みずほフィナンシャルグループは、前期に落ち込んだ業績を今期で回復させると打ち出した。来るシステムの減価償却費を補うには、新社長の下でさらなる収益力の強化が必要だ。(「週刊ダイヤモンド」編集部 田上貴大)
「2018年3月期の業務純益(一般企業における営業利益)のレベルは、非常に厳しいという前提でいる」
今年4月に就任したみずほフィナンシャルグループ(FG)の坂井辰史社長は、“デビュー戦”となった18年3月期決算の発表会見で、こう危機感をあらわにした。
日本銀行の異次元緩和がもたらした低金利環境により、今や銀行は“構造不況”業種。

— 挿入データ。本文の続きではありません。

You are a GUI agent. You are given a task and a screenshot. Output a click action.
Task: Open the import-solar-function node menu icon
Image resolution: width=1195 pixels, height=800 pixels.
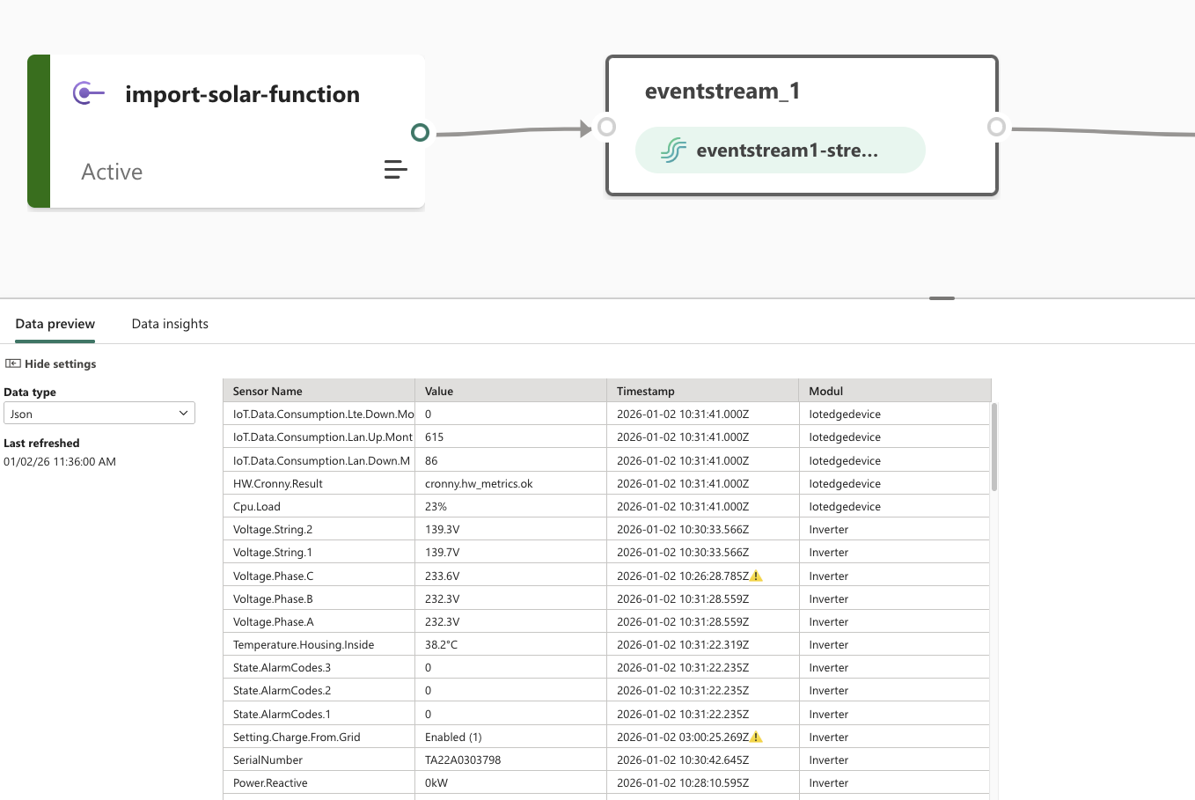coord(395,170)
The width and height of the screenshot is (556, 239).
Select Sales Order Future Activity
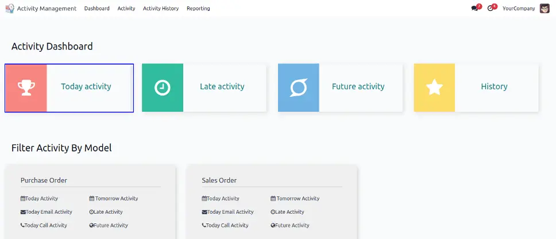pyautogui.click(x=292, y=226)
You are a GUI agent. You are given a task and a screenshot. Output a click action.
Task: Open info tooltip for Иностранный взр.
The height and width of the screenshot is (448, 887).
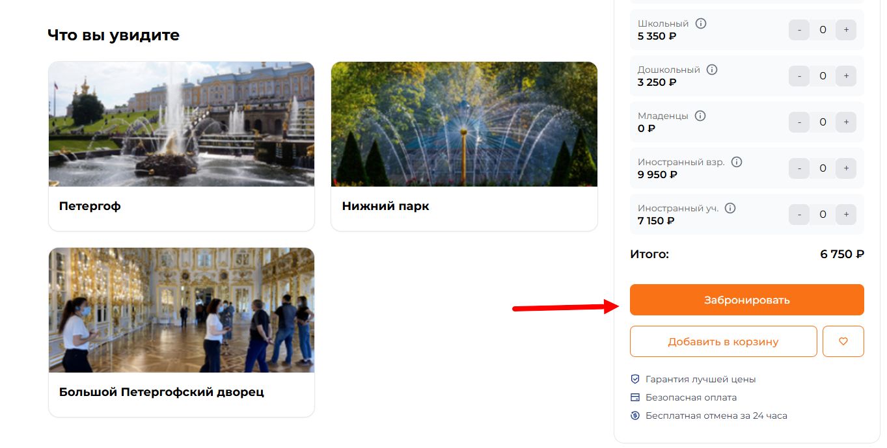tap(737, 162)
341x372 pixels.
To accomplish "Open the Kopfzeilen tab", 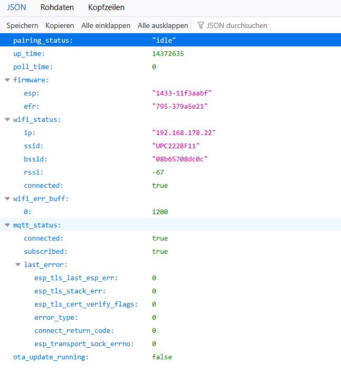I will (x=106, y=8).
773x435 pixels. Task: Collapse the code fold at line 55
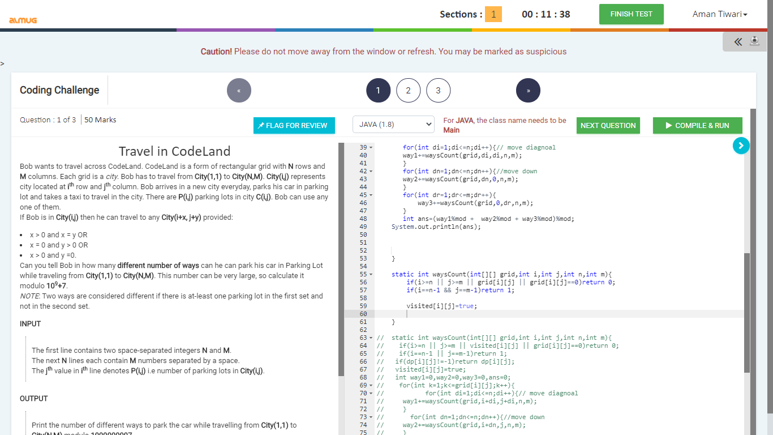371,274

全国銀行協会の統計によると、全国116行の合計業務純益は昨年比で12.5%の減益となるほどだ。
その中で、みずほFGも業務粗利益(一般企業における売上総利益)と業務純益は年々右肩下がりを続け、18年3月期の業務純益は昨年比31%減の4578億円まで落ち込んでいる(図(1))。
経常利益こそ昨年比6%増となったが、こちらは一過性の増益要因によるもの。融資先企業の業績が好転したことで、貸し倒れに備えて費用として積み立てた引当金が必要なくなり、約1500億円を利益として計上したのに加え、株式の売却によって約2700億円の利益を生んだためだ。

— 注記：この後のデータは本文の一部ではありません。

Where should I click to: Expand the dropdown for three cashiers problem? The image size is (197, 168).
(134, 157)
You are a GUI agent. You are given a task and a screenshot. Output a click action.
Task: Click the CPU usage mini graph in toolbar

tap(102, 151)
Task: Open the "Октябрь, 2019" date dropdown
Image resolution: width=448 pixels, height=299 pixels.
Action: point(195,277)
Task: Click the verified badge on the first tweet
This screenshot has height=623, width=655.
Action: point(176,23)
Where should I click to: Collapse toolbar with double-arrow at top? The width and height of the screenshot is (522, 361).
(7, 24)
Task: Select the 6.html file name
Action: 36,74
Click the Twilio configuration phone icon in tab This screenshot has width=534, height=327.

他方、競合の2メガバンクグループはどちらも業務純益が1兆円を超えており、その背中は依然として、遠いままだ(図(2))。
ところが、19年3月期の業績目標を見ると様相が異なる。低金利環境の継続を見越して、他の2メガは減益か据え置きの手堅い予想をする中、みずほFGは18年3月期で低迷した分の業績が急回復するという見立てなのだ。
どういうことか。みずほFGの事業部門ごとの業績目標を基に、この見立ての根拠を見てみよう。
みずほFGは、16年から銀行・信託銀行・証券会社などの子会社に横串を刺し、顧客層に応じてグループ横断で一括管理する「社内カンパニー制」を導入している。この各カンパニーの過去2期分の実績と19年3月期目標の推移をまとめたものが図(3)だ。